A call for evangelism, and why it might be missing in the West

A call for evangelism, and why it might be missing in the West

The gospel message is that Jesus Christ is the only one in whom we can find salvation, meaning and hope. Christians find great comfort and joy in this exclusive claim by Jesus. And it leads us to an inescapable piece of logic: those who are not currently following Jesus are in big trouble and need to come to Jesus. That’s true whether they are following other religions, are devoted to some other philosophy of life, or if they have simply never thought about these kinds of things deeply.

Paul puts the logic of all this clearly and memorably:

13 For “everyone who calls on the name of the Lord will be saved.” 14 How then will they call on him in whom they have not believed? And how are they to believe in him of whom they have never heard? And how are they to hear without someone preaching? 15 And how are they to preach unless they are sent? As it is written, “How beautiful are the feet of those who preach the good news!”

                      (Rom. 10:13-15 ESV)


People need to come to trust in Jesus. And for that to happen, someone needs to tell them about Jesus. That is how God designed everything; while God is the one who makes people respond to the gospel, he calls Christians to simply tell people about the good news.
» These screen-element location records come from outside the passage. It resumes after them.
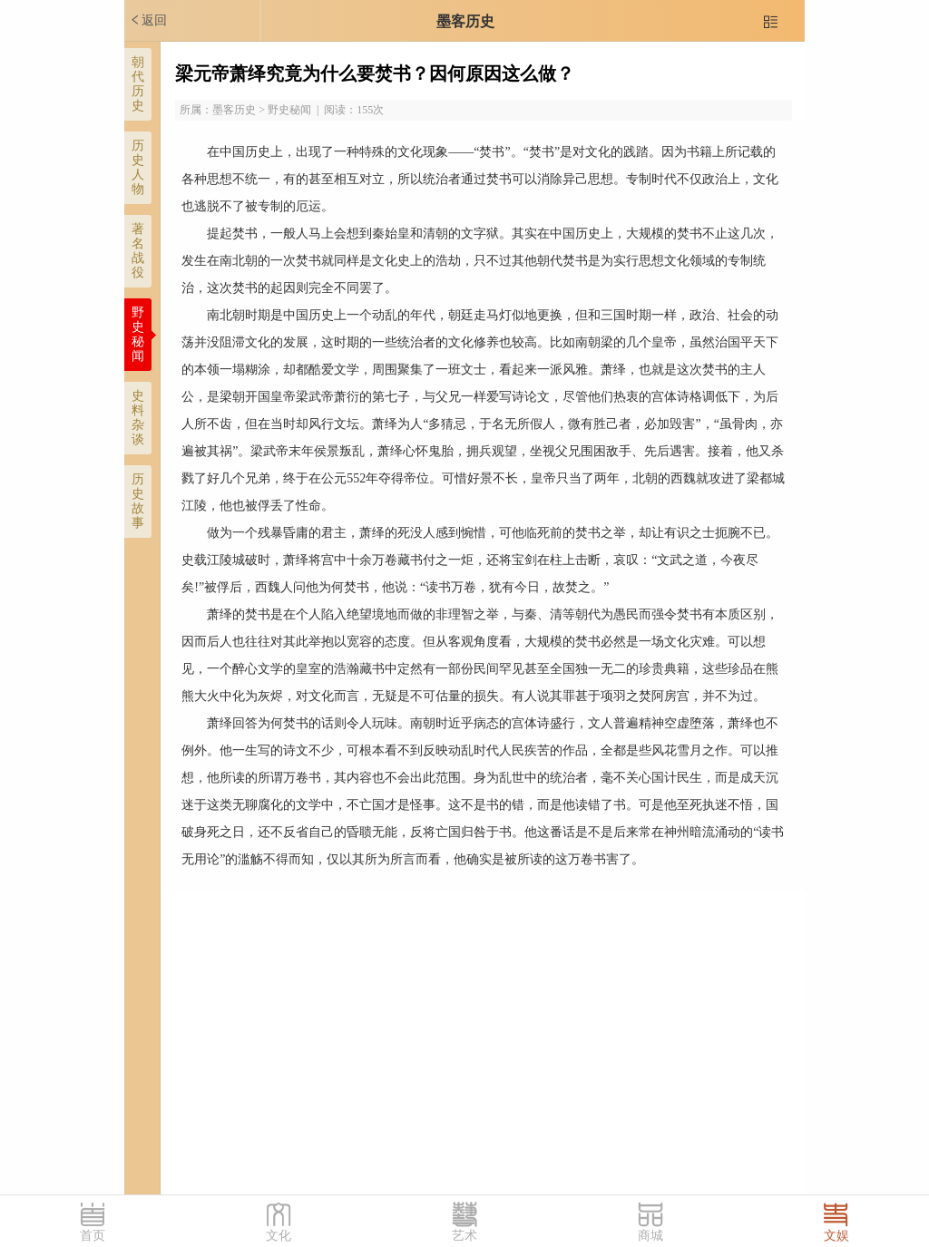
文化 (278, 1235)
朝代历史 (138, 83)
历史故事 (138, 501)
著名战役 (138, 250)
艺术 (464, 1235)
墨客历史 (465, 21)
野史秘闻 (138, 334)
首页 (92, 1235)
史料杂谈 (138, 417)
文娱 (836, 1235)
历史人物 (138, 167)
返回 (148, 20)
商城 (650, 1235)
The logic is simple; so why do so few people seem to do it, especially in the western world? Why is evangelism something that many Christians never seem to get around to doing, if we believe it is one of the most important activities we could ever do?

The early church in Acts grew as ordinary people told others about Jesus (like in Acts 8:4). The church in many parts of Africa and Asia and South America is growing rapidly right now as Christians do the same, often under significant cultural and government opposition. I don’t think it is an accident that the church in the East is growing much faster than the church in the West.

Why are so many Christians reluctant to speak to others about Jesus? There are many reasons, but for the purposes of this blog post let me touch on just five.

  1. We think too individualistically

Too often we think only of ourselves, about me and God. That is the way we think about so many things in the West. Those in the majority world are much more connected with family and tribe and society than we are. This individual way of thinking can lead us to fail to see the urgent need of our friends for Jesus.

  1. We can have a poor view of predestination

In some Reformed circles, the fact that God chooses people before the foundation of the world (Eph 1:4) is emphasised. And it is a great truth to emphasise! God does indeed save people and is responsible for their salvation. Paul obviously believed that too, yet he spent his whole life trying to spread the gospel. These two things do not contradict one another. If anything, our belief in God’s sovereignty should drive us to proclaim the gospel with boldness!

  1. We have made an idol out of respect in the eyes of the world

People will think you strange if you talk about Jesus. There is no denying this. If you live for Jesus you will always be out of step with the values of this world. Yet that’s fine. We see people speaking about what they are passionate about all the time: the football, the news, veganism, and politics. We need to be prepared to be out of step with the world.

  1. We convince ourselves that it won’t work

I used to believe that no-one was interested in the gospel. Taking part in an evangelistic course many years ago forced me to do street evangelism and I found myself in good conversations with strangers. There were polite no-s but also interested people. Our church has seen quite a few people come to Jesus from different backgrounds. The gospel works, the Spirit is still active, and there will be those who listen and come to Jesus. Don’t answer no for people before you speak to them about Jesus.

  1. We think that’s a job for gifted evangelists (and we’re not one of them)

The Bible talks about certain people who are gifted in evangelism, and we also have the example of people like Philip and Paul. So perhaps we can leave the task to people like this? Well, if you are specially gifted in evangelism, of course you should focus on this. Yet the rest of us also have a responsibility here. The most gifted of evangelists won’t know your friends and family, and it is also unlikely many of them will come to a church service to hear the gospel. Someone needs to tell them, and logic says the most likely person is you. The church needs ordinary Christians to tell people about Jesus.


Perhaps all this talk of evangelism makes you feel guilty. It makes me feel guilty! But don’t click away and wait for the guilt to leave. We should do something about it.

Start small. Pray for God to give you opportunities to talk about Jesus. Pray for one specific friend or family member. You will be amazed how God answers prayers like these. People need Jesus; let’s look for opportunities to show them where true hope and meaning and salvation can be found.